> **TASK GOAL**
Among the entries that follow, the required portion opens with the line containing "Where should I click to: Click the red" and closes with the line containing "Click the Print". Give that portion again exactly, and nothing else.

[Stored data]
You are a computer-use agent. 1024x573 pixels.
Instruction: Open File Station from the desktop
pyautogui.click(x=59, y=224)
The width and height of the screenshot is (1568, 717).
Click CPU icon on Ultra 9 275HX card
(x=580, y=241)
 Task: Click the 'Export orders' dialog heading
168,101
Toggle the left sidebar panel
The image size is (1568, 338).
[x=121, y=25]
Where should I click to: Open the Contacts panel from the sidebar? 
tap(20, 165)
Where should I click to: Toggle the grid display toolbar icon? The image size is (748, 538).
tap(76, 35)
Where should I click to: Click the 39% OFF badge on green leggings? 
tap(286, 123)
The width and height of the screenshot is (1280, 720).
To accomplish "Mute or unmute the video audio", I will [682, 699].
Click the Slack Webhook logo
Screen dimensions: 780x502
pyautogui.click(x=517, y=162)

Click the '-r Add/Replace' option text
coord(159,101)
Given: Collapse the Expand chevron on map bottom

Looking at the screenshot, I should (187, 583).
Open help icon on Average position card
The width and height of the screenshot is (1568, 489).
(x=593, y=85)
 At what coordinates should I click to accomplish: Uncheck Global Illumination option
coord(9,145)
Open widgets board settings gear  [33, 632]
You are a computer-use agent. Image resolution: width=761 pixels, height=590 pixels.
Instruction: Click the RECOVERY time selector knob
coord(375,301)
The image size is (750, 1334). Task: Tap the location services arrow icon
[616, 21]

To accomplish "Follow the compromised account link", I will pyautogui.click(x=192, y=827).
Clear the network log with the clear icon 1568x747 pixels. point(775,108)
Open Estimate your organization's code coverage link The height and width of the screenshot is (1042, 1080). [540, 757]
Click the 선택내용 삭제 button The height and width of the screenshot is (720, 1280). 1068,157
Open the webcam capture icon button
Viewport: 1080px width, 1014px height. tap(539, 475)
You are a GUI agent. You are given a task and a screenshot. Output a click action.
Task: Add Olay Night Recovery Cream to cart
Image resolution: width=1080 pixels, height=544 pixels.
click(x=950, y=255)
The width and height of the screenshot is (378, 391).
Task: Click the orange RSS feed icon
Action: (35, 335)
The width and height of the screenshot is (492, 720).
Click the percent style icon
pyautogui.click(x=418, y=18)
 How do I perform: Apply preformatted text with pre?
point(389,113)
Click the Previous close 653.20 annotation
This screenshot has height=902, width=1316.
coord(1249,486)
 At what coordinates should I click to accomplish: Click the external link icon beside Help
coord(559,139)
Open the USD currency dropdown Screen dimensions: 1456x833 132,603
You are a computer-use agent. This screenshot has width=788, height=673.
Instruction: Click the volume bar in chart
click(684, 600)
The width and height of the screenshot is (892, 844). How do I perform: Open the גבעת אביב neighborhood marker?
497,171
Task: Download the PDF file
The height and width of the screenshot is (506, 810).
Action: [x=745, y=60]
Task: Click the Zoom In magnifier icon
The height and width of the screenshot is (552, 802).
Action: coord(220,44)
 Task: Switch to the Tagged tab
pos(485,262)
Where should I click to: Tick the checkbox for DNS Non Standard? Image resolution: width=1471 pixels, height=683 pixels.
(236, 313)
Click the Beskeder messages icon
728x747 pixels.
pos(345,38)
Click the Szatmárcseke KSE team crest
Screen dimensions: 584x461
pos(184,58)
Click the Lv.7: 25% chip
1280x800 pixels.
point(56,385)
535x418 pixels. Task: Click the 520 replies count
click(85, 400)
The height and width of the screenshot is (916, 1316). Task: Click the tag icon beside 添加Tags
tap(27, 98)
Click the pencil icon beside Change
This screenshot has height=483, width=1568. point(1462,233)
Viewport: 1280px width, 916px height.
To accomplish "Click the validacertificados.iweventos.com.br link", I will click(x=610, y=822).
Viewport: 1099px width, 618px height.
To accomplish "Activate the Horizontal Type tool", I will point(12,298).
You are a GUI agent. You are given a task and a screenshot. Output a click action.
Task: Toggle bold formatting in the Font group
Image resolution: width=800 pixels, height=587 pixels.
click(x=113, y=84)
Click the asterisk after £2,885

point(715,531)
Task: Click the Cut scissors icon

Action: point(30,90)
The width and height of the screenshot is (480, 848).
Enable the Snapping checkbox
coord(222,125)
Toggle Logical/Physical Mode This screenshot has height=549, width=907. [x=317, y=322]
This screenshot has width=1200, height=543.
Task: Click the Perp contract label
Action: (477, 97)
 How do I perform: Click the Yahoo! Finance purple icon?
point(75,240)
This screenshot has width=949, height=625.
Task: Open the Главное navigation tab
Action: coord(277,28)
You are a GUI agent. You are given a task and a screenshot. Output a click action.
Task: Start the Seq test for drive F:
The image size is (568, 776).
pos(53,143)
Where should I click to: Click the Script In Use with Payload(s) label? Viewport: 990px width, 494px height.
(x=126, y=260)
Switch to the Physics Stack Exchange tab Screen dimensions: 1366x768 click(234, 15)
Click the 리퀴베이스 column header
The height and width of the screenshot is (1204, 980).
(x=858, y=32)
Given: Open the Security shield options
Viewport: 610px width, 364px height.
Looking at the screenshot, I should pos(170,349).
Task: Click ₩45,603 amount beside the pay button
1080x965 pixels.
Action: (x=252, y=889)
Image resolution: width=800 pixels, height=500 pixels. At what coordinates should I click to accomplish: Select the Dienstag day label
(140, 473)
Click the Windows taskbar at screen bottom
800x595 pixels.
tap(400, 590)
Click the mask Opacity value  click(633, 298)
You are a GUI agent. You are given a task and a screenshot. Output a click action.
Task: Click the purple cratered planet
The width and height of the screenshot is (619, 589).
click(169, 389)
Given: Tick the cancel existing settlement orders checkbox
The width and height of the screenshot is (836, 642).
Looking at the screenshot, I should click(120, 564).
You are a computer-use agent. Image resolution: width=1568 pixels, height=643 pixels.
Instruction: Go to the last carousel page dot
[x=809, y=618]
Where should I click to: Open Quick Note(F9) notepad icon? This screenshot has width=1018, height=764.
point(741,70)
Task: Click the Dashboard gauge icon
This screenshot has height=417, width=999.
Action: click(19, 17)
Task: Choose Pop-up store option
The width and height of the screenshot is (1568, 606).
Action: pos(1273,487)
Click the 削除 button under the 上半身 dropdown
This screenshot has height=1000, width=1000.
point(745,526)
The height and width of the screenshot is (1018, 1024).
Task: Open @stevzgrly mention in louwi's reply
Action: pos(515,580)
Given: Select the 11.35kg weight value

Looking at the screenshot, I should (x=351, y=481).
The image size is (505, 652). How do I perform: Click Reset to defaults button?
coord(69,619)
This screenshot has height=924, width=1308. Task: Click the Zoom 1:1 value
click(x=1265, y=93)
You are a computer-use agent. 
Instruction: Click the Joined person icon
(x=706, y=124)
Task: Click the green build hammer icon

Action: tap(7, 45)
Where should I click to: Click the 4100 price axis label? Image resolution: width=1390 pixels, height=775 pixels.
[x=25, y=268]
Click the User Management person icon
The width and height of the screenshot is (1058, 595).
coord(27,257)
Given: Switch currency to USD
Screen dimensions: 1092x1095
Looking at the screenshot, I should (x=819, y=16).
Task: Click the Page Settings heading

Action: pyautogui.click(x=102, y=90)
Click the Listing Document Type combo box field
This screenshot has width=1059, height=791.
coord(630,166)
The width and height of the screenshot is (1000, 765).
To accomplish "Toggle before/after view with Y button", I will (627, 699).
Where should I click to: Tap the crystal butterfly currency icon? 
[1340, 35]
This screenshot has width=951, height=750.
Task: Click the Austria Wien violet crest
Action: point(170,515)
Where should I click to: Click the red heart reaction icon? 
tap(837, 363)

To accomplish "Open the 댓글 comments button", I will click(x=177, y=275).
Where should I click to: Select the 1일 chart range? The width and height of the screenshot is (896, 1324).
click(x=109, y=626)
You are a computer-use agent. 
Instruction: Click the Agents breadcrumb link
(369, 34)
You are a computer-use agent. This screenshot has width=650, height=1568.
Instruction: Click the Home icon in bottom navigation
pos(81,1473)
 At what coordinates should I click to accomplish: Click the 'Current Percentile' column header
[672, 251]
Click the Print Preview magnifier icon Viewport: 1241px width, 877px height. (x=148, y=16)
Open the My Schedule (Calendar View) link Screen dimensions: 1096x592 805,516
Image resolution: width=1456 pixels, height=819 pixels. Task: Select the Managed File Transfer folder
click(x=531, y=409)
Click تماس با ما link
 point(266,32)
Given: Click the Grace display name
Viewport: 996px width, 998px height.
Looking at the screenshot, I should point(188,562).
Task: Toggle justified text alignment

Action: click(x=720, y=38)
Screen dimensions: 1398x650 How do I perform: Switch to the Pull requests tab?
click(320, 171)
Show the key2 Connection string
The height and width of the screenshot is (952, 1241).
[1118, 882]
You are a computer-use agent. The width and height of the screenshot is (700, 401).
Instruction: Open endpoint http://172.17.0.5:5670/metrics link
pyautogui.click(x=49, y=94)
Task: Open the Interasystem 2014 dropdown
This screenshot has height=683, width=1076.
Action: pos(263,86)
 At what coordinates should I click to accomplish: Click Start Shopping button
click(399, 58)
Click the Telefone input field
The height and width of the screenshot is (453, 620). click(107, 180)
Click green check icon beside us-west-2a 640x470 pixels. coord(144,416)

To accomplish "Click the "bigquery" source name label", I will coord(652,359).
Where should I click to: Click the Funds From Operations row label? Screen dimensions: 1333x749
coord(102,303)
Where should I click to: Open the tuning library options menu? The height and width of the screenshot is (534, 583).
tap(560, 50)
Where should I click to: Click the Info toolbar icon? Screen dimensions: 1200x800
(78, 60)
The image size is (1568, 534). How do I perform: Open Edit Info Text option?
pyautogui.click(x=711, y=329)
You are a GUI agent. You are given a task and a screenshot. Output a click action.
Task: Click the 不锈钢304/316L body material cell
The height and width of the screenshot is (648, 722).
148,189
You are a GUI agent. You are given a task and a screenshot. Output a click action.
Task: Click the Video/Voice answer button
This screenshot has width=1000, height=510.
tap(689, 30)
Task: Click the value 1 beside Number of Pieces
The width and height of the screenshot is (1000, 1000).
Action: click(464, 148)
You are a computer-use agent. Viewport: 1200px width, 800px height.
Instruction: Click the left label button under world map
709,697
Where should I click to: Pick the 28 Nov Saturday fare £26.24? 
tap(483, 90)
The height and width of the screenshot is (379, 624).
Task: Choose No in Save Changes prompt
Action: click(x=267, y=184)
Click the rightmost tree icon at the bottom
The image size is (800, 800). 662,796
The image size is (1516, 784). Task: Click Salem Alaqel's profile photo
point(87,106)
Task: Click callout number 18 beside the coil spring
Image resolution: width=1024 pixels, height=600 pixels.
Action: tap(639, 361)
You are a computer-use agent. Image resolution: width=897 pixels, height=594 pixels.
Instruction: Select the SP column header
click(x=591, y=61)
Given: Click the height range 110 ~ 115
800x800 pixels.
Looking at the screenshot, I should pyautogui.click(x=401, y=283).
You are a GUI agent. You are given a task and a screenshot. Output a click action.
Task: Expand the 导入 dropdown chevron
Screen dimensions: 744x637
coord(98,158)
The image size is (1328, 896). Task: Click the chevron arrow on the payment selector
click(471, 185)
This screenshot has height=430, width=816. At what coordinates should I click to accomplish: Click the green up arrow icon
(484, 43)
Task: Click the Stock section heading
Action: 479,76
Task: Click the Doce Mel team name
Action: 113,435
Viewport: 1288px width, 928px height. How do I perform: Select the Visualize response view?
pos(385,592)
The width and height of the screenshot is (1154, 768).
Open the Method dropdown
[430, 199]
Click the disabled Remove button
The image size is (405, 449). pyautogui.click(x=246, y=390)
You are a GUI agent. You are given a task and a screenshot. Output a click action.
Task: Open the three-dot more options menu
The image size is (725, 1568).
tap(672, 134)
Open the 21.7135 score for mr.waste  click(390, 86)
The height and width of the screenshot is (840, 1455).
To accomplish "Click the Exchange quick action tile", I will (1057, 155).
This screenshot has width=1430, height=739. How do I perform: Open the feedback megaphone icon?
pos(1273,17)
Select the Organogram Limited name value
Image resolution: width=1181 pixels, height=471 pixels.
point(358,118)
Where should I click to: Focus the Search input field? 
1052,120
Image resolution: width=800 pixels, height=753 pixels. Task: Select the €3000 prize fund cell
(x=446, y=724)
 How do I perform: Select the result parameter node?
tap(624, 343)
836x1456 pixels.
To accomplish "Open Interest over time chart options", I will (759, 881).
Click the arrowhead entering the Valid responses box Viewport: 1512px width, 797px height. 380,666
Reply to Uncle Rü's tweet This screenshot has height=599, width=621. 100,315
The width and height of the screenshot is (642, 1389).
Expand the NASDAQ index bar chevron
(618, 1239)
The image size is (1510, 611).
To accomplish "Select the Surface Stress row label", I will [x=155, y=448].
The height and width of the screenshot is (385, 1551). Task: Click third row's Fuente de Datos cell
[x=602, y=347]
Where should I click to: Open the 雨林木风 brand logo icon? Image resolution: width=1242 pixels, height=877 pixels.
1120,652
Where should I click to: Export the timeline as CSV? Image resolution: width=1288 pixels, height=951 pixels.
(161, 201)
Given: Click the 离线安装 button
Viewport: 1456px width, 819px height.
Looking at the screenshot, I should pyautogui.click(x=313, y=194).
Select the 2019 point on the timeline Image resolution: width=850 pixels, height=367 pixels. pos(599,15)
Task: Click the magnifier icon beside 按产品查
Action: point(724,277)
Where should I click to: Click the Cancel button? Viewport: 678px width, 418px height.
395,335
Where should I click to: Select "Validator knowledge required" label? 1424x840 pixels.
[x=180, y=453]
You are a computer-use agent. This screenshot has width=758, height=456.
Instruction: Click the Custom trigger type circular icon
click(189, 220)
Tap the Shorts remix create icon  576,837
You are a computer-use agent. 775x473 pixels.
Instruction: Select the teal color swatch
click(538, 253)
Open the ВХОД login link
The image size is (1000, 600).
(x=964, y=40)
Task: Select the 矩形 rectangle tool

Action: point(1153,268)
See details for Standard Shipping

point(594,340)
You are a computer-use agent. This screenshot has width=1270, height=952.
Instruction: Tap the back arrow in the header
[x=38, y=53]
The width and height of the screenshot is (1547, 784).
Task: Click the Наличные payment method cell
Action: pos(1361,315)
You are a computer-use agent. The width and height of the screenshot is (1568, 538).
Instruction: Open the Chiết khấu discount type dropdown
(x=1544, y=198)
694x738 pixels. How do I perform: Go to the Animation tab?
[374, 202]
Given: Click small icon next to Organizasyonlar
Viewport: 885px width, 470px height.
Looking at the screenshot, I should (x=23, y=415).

> **WRITTEN REPLY**
Where should I click to: Click the red heart reaction icon? 
tap(837, 363)

To accomplish "Open the 댓글 comments button", I will click(x=177, y=275).
Where should I click to: Select the 1일 chart range? The width and height of the screenshot is (896, 1324).
click(x=109, y=626)
You are a computer-use agent. 
Instruction: Click the Agents breadcrumb link
(369, 34)
You are a computer-use agent. This screenshot has width=650, height=1568.
Instruction: Click the Home icon in bottom navigation
pos(81,1473)
 At what coordinates should I click to accomplish: Click the 'Current Percentile' column header
[672, 251]
Click the Print Preview magnifier icon Viewport: 1241px width, 877px height. (x=148, y=16)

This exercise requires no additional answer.